• Material provided

»»

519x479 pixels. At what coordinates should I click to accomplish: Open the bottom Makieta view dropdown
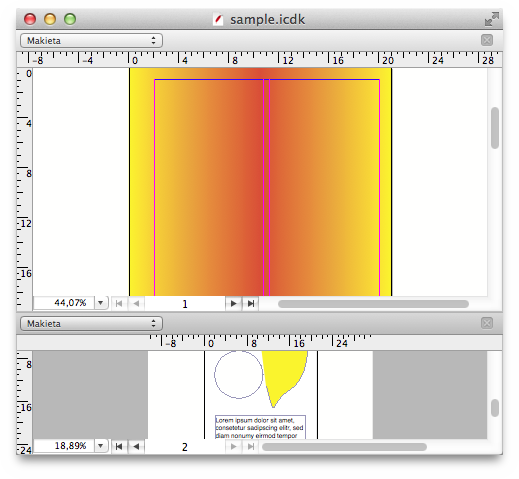click(x=91, y=324)
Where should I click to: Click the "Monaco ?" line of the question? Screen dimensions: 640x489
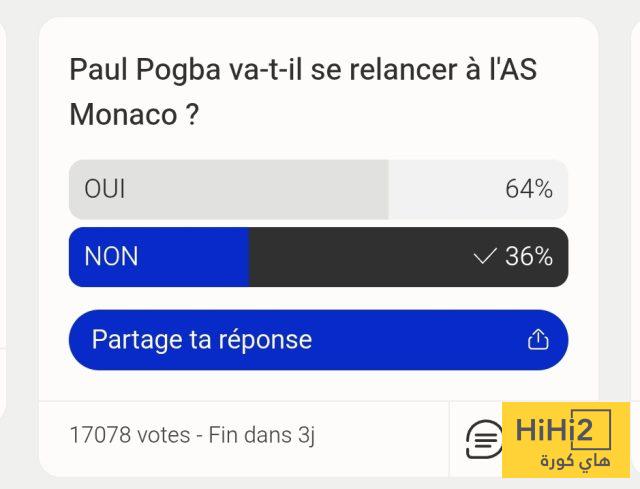(x=133, y=114)
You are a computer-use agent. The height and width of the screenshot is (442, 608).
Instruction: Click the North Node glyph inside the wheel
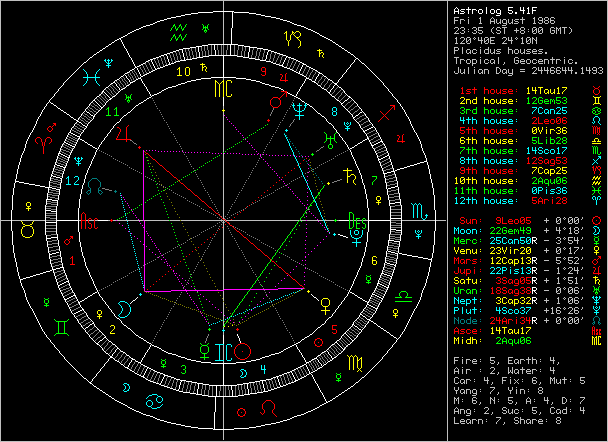click(x=95, y=186)
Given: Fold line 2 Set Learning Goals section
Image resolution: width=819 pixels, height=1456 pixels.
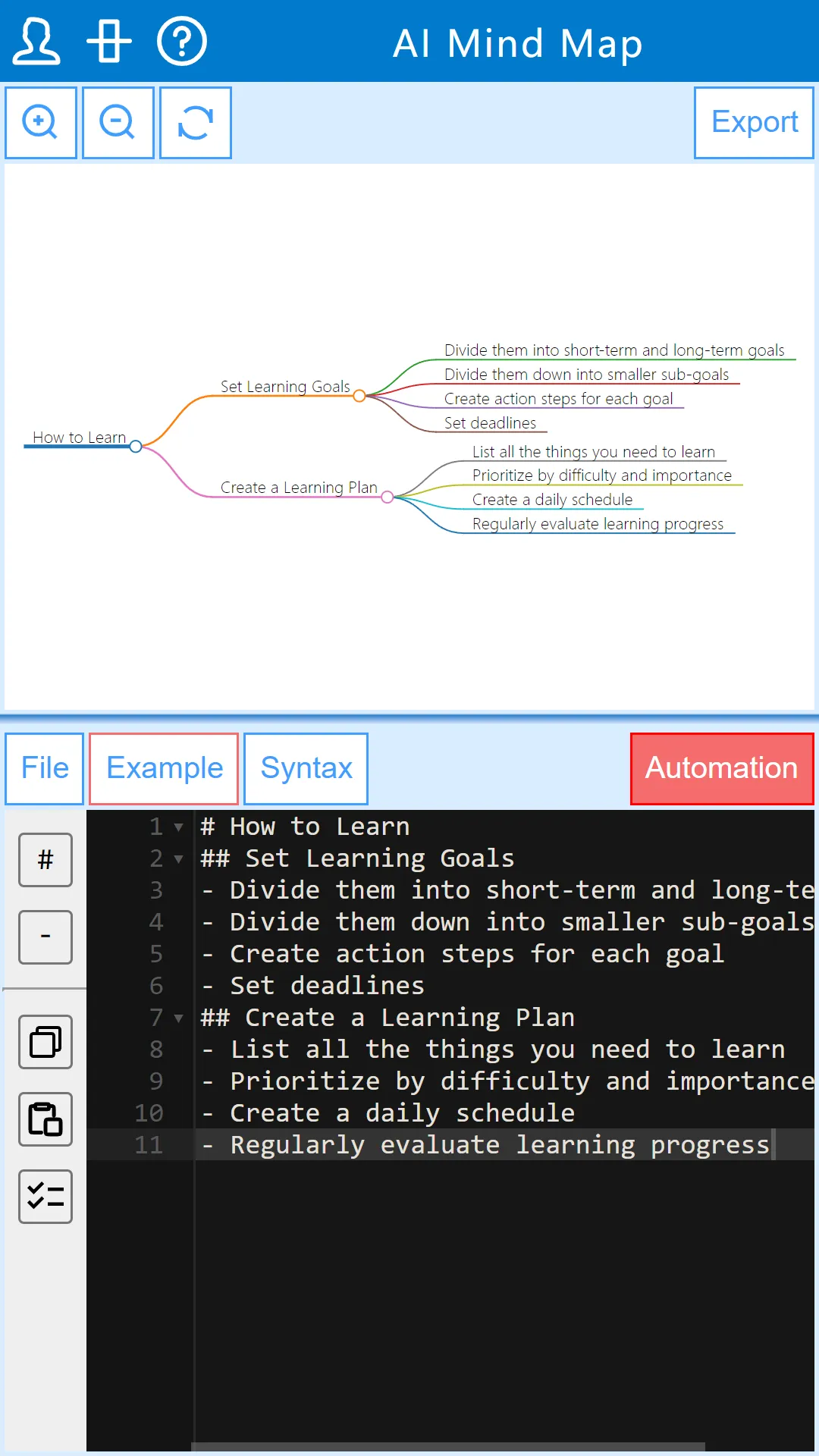Looking at the screenshot, I should pos(178,859).
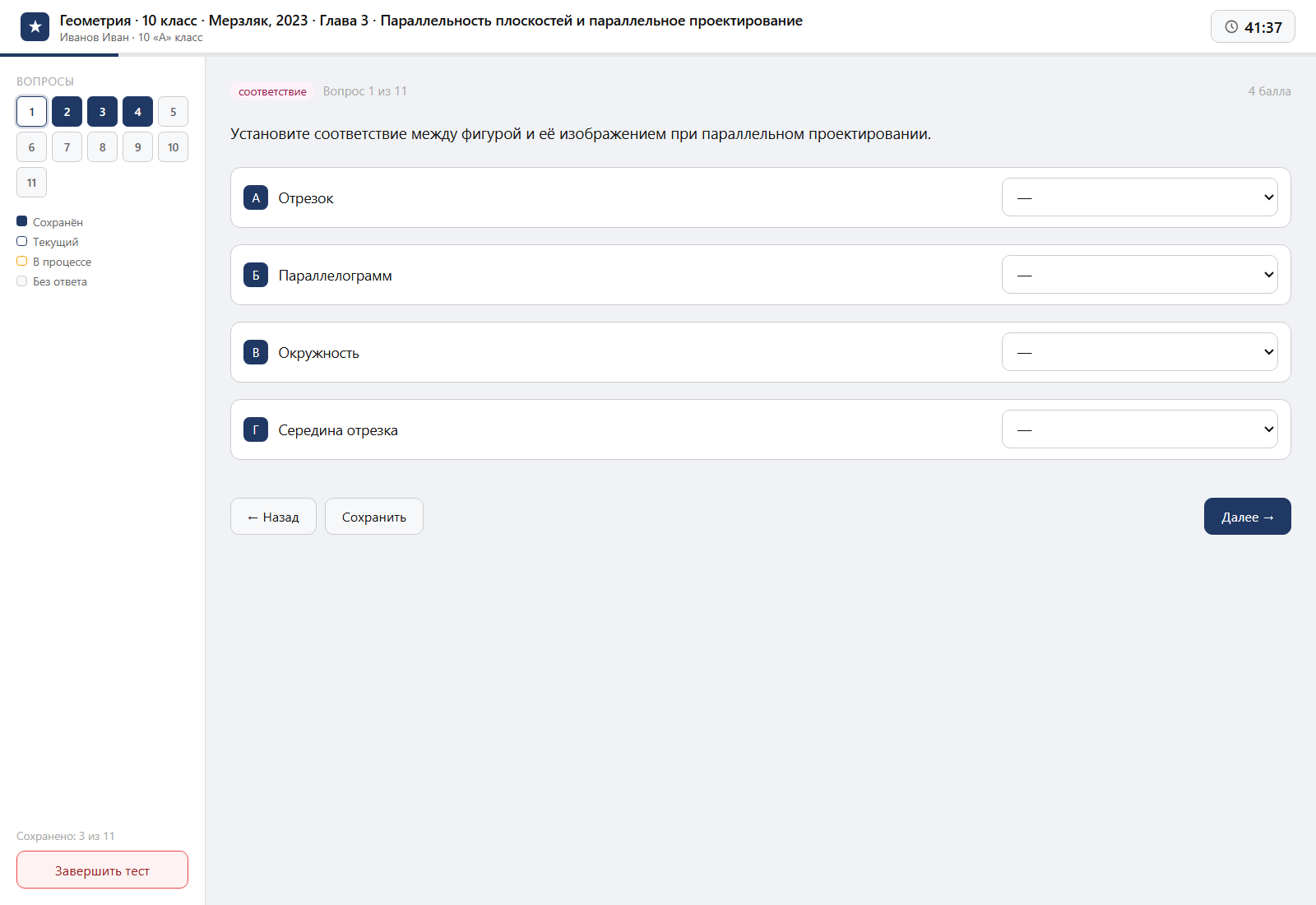The height and width of the screenshot is (905, 1316).
Task: Finish the test with Завершить тест
Action: [x=102, y=870]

««

• Task directions
All lines from the one holding "Given: Fold line 2 Set Learning Goals section" through the last line of the entries, and nothing else, are to be output exactly; leave out the pictures.

• Written solution
Given: Fold line 2 Set Learning Goals section
Image resolution: width=819 pixels, height=1456 pixels.
Looking at the screenshot, I should pos(178,859).
The height and width of the screenshot is (905, 1316).
Task: Finish the test with Завершить тест
Action: [x=102, y=870]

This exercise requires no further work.